New Research Shows “No Evidence of Systemic Voter Fraud in 2020 Election"

November 2, 2021 (last updated on December 10, 2024)

UChicago research team uses statistical reasoning and original data analysis to negate claims of voter fraud

By Sarah Steimer

Andrew Eggers
Andrew Eggers

 

Skepticism can be important, especially in a democracy. If you’re unsure about something, if it doesn’t quite add up, it doesn’t hurt to challenge norms or seek answers.

“There's a healthy skepticism that makes sense for people to have about something like an election,” Professor Andrew Eggers, Department of Political Science, says. “It's good for people to ask questions about what's going on. It's a big country, it's a huge election, it's hard to do everything perfectly.”

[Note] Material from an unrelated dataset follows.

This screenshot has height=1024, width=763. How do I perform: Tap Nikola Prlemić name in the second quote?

After the 2020 election, there was skepticism aplenty as many Americans suspected that fraudulent practices got Joe Biden into the White House. But what struck Eggers as particularly concerning was just how flimsy the evidence was that many based their skepticism on — and he explored this evidence further in a new paper published in the Proceedings of the National Academy of Sciences. As the paper’s title indicates, he and his co-authors found “No Evidence for Systematic Voter Fraud.”

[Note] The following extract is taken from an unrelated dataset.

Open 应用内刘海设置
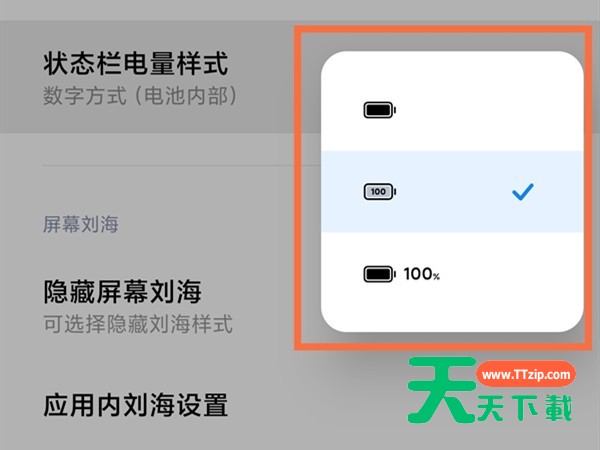This screenshot has height=450, width=600. [x=135, y=404]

What originally led Eggers to investigate the claims was a paper published by economist and political commentator John Lott (also a former visiting professor and fellow at UChicago). In the paper, Lott claimed to find evidence of anti-Donald Trump fraud in the absentee ballot counting procedures in two counties. But Eggers and his co-authors used Lott’s own data to disprove his claims.

After publishing their response in January, the researchers chose to broaden their work and look at other claims of fraud around the 2020 election. “It turned into a paper that tried to take on more of these allegations, but in the same serious way,” Eggers says. “We tried to look at the best version of these arguments that you could make. What does the evidence look like? And we tried to see if there's anything there that really does suggest something was wrong with the election results.”

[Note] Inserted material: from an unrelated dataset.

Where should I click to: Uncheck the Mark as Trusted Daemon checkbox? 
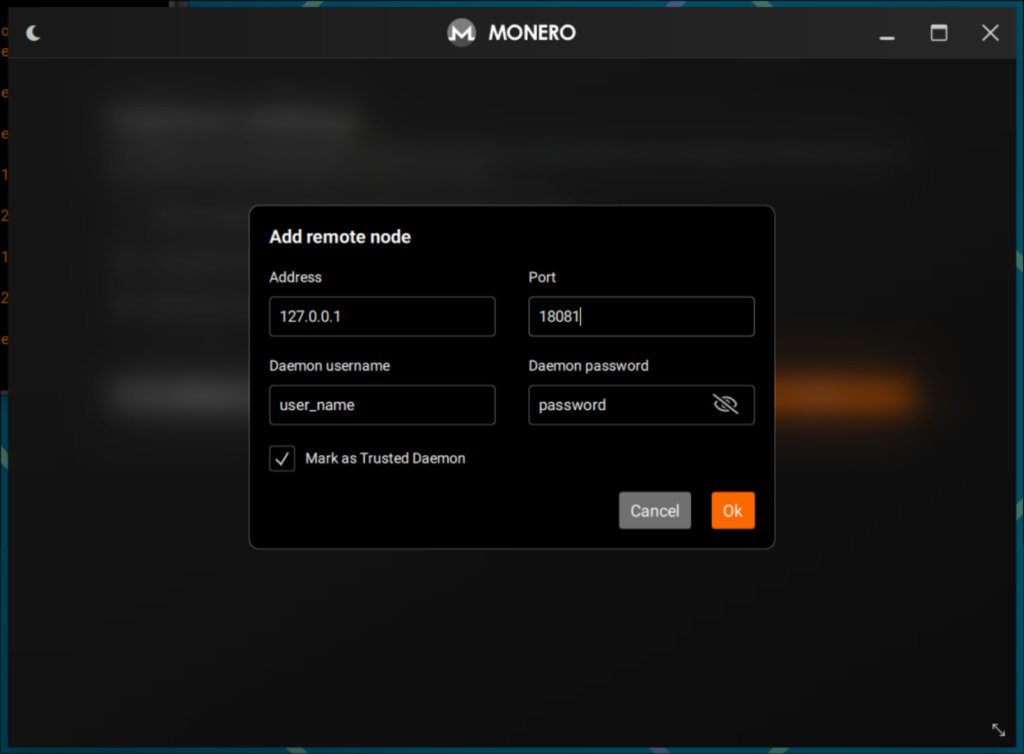(x=281, y=458)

The team chose to look at the most prominent statistical claims of fraud, which all had the common logic that, if the election were fairly conducted, some feature of the result would be unlikely or impossible. The research explored the purported evidence of the claims using statistical reasoning and original data analysis.

In one example, the researchers used statistical reasoning to check claims that the election was fraudulent because the late-reported counties had different results than early reported counties. The team looked at the numbers and computing used to make this claim and found — simply put — that it didn’t make any sense.

The researchers also used original data analysis to dispel other claims of fraud. In one case, they looked at allegations that the Dominion Voting machines shifted votes from Trump to Biden. “We showed that if you look at places that were using Dominion Voting machines, and you control for the most basic things — like the proportion of vote for Clinton in 2016, for example — then you don't see any difference between places that used Dominion and those using other kinds of voting machines.”

Each of the statistical claims the team investigated failed in one of two ways: In some cases, accurate claims were made about the election results, but the facts being present are fully consistent with a free and fair election. In other cases, a supposedly anomalous fact about the election result turns out to be incorrect.

The team hopes the analysis of these claims will contribute to public discussion about the integrity of the 2020 election, along with broader conversations of election security and administration — but the researchers are also realistic about who, exactly, their study will reach.

“There's no way that we're going to convince Trump, for example,” Eggers says. “He's not going to read our paper and say, ‘Oh, I guess I was wrong about this.’”

Instead, the researchers are focused on offering the paper to those who heard the claims of a fraudulent election and were curious to know more; people who found the arguments compelling but are open to digging a little deeper.

“I think it's unreasonable for citizens to be expected to be able to analyze, to respond to a lot of these things,” Eggers says. “If someone tells you there's a one-in-a-quadrillion chance of the election results having been fair on the basis of some data analysis, that's not something people can really assess. So we thought it was important to actually do that work and give our own assessment of it.

“But it's alarming to me that people can just make these kinds of claims about something like this and get so much attention.”